For all of the above-described types of transfer, Avalink also offers to store the data generated by the use of the software (“application data”) on Avalink servers and to provide the customer with appropriate storage space for the agreed contract term and to enable the customer to access the application data (“hosting”). For all of the above-described types of transfer, Avalink also offers to store the data generated by the use of the software (“application data”) on Avalink servers and to provide the customer with appropriate storage space for the agreed contract term and to enable the customer to access the application data (“hosting”).

2.2.2

2.2.1 The type and scope of the contractual services requested by the customer, especially software, type of provision and information on other services (software maintenance/support/hosting) can be found in Avalink's offer. The contract is concluded depending on the type of offer from Avalink: 2.2.1.1 All offers from Avalink are subject to change and non-binding, unless they are expressly marked as binding. This also applies if Avalink has provided the customer with catalogs, product descriptions or technical documentation in advance of the order. The order in the form of sending the customer's shopping cart to Avalink represents a binding application to conclude a corresponding contract. Furthermore, regardless of the shopping cart function and the ordering options in the online shop, the customer can approach Avalink (e.g. by telephone, email, online forms or at presentation stands) and request an individual offer for contractual services in order to then place a binding order based on the offer. After placing an order with Avalink, Avalink sends the customer an “order confirmation”, whereby the contract for the contractual services is concluded. 2.2.1.2 If Avalink makes a binding offer to the customer, this is expressly marked as a binding offer and contains information on how long the offer remains binding (“period of validity”). If the customer accepts the offer within the period of validity (“order confirmation”), the contract is concluded. If the binding offer is accepted after the expiry of the validity period, the acceptance is considered a new order from the customer in accordance with 2.2.1 and the contract for the contractual services is only concluded after the order has been confirmed by Avalink.

2.2.2 Depending on the type of contract concluded, the service content is determined accordingly from the customer's offer and the order confirmation or the binding offer from Avalink and the customer's order confirmation (each “confirmed offer”).

2.2.3 Deviating from the basic written form requirement, Avalink is entitled to issue the order confirmation in text form if the customer places an order in text form based on a non-binding offer (e.g. online shop, email). Furthermore, concluding a contract in text form is only sufficient if this has been expressly stated by Avalink in the binding offer and the customer expressly states in his order confirmation that the order confirmation represents an acceptance of the specifically named binding offer from Avalink.

Service content, availability/provision of the contractual service

2.3.1 The contractual nature of the contractual service results exclusively from the respective confirmed offer.

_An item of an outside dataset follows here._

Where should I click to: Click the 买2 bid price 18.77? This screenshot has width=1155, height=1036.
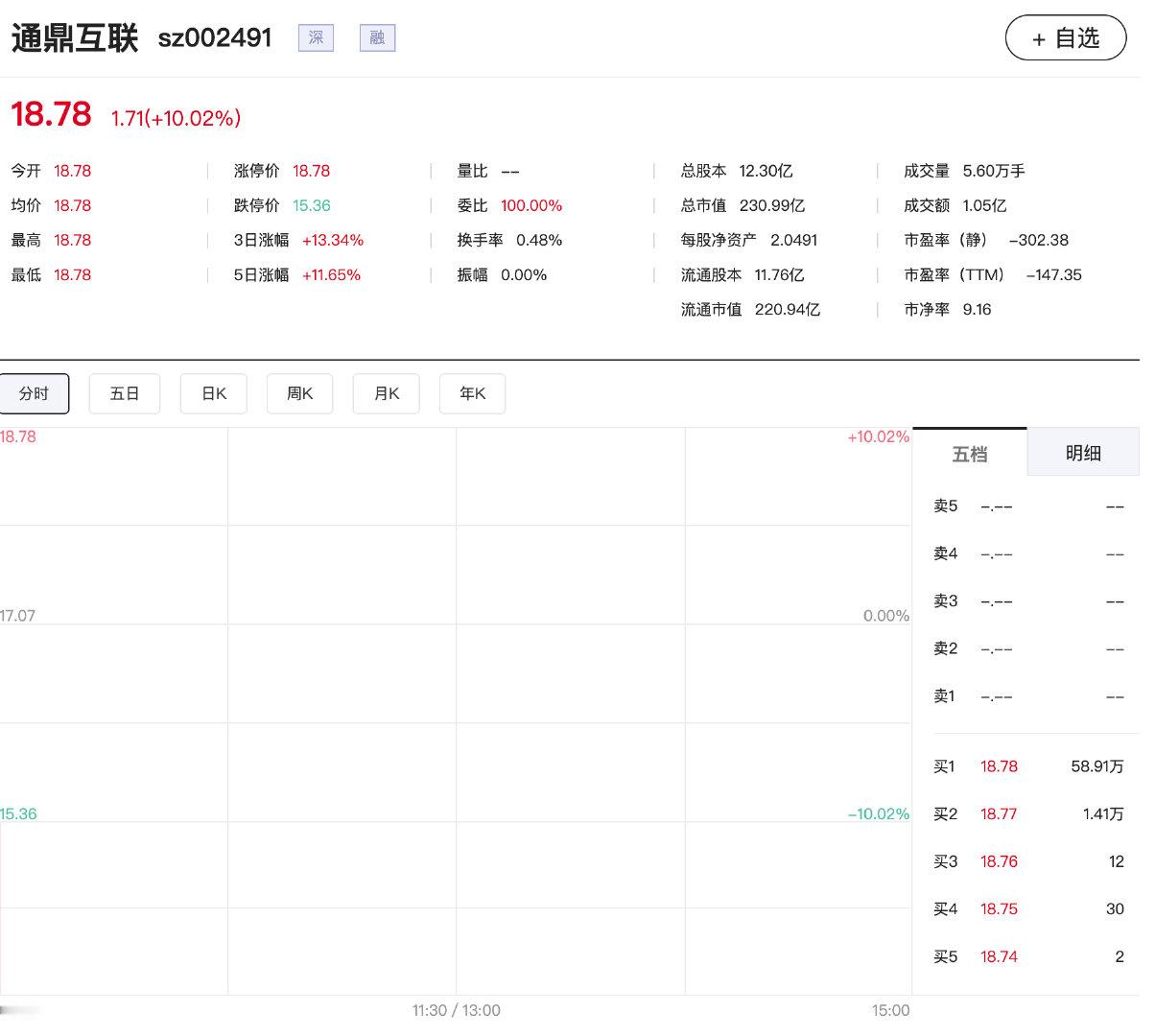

Technical data, specifications and performance information in public statements, especially in advertising materials, do not constitute information about the quality.

2.3.2 Avalink is entitled to fulfill the contractual service with changed and/or adapted services, deviating from the confirmed offer, if and to the extent that this does not significantly impair the fulfillment of the purpose of the contract concluded with the customer and the changes are necessary in order to be able to guarantee the functionality or competitiveness of the contractual service. The user will be notified of any corresponding changes by Avalink.

2.3.3 The planning and execution of the installation/implementation of the software by Avalink will only take place in agreement with the customer if this is expressly agreed as part of a separate order.

2.3.4 Deadlines and dates announced by Avalink for the availability and provision of contractual services are always only approximate, unless a fixed deadline or date has been expressly promised or agreed in writing (in this case “performance date”). Unless otherwise agreed or stated by Avalink in the confirmed offer g, the time until the contractual services are provided is usually up to approx. 14 days. The customer is obliged to enable the contractual services to be made available from the conclusion of the contract.

2.3.5 In case of doubt, service dates are extended by the period in which the customer is in default of payment under the contract in the event of an advance payment owed or does not provide the necessary cooperation, and by the period in which Avalink is due to circumstances for which Avalink is not responsible and which were not foreseeable at the time of conclusion of the contract (e.g. operational disruptions of all kinds, difficulties in the procurement of materials or energy, transport delays, strikes, lawful lockouts, lack of workers, energy or raw materials, difficulties in the Obtaining necessary official approvals, official measures or the lack of, incorrect or timely cooperation of suppliers and service providers) is prevented from fulfilling the contract plus a reasonable start-up period. If such events make it significantly more difficult or impossible for Avalink to perform the contract and the hindrance is not only temporary, Avalink is entitled to withdraw from the contract. If the customer cannot reasonably be expected to use the contractual service as a result of the delay, he can withdraw from the contract by immediately notifying Avalink in writing.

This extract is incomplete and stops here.